Patrick Drahi ne nous fera pas taire !

Au nom du secret des affaires, le tribunal de commerce de Nanterre vient de décider d’une censure préalable de toute information sur le groupe Altice, propriété du milliardaire Patrick Drahi, par nos collègues de Reflets-info. 74 médias indépendants et organisations de journalistes s’indignent de cette décision de justice aussi dangereuse que scandaleuse.

Patrick Drahi.reflets-info.VF
Patrick Drahi, patron du groupe Altice. Photo Jérémy Barande, Ecole Polytechnique.

Pilier de la République, la loi de 1881 sur la liberté de la presse proclame en son article 1 : « L’imprimerie et la librairie sont libres ». C’est ce principe fondamental que le tribunal de commerce de Nanterre vient de violer, saisi en référé par le groupe Altice, basé au Luxembourg et propriété du milliardaire Patrick Drahi.

Dans une décision rendue le 6 octobre 2022, le tribunal de commerce de Nanterre condamne le média indépendant d’investigation Reflets‐info, spécialisé dans les enquêtes sur le numérique, les données open source et les leaks, à verser 4 500 euros au groupe de Patrick Drahi. Surtout, il lui « ordonne de ne pas publier sur le site de son journal en ligne de nouvelles informations » sur Altice (lire ici l’ordonnance de référé).

Une censure de presse… a priori

Un tribunal de commerce installe ainsi une censure a priori d’articles même pas publiés ! Dit autrement, il s’agit d’une interdiction professionnelle. C’est un effarant retour à l’Ancien Régime qui ne peut que rappeler le rétablissement de l’autorisation préalable de publication par le roi Charles X en juillet 1830. Cela provoquera la révolution des « Trois glorieuses » et sa chute…

Le groupe Altice a poursuivi Reflets‐info pour une série d’articles réalisés à partir d’informations issues d’une fuite de plusieurs centaines de milliers de documents internes au groupe et mis en ligne sur le web au mois d’août. On y découvre, entre autres, le train de vie somptuaire de Patrick Drahi et de sa famille, dont l’usage immodéré de jets privés (le détail est à lire ici). Altice estime qu’il s’agit d’une violation du secret des affaires quand nos collègues précisent qu’il ne s’agit là que d’informations d’intérêt général.

Une arme de contournement du droit de la presse

La décision liberticide du tribunal de commerce de Nanterre s’appuie sur la loi de 2018 protégeant le secret des affaires, alors défendue par Emmanuel Macron malgré les critiques de toutes les organisations, syndicats de journalistes et syndicat de la presse indépendante d’information en ligne (Spiil).
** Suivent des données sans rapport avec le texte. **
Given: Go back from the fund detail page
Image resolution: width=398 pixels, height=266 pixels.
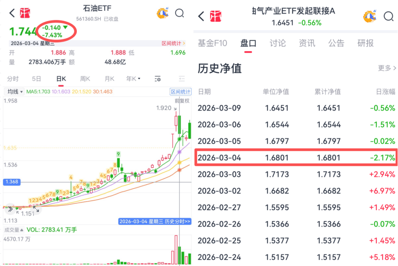Looking at the screenshot, I should point(201,16).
Cette loi permet de contourner la loi sur la presse de 1881, ce qu’a fait Altice en saisissant le tribunal de commerce de Nanterre.

Mais ce tribunal va plus loin encore, en jugeant que s’il n’y a pas à ce stade « de violation du secret des affaires », celle‐ci pourrait survenir si les publications se poursuivaient ! Face à ce « danger imminent », mais hypothétique, la censure préalable est donc décidée et l’interdiction de publier édictée.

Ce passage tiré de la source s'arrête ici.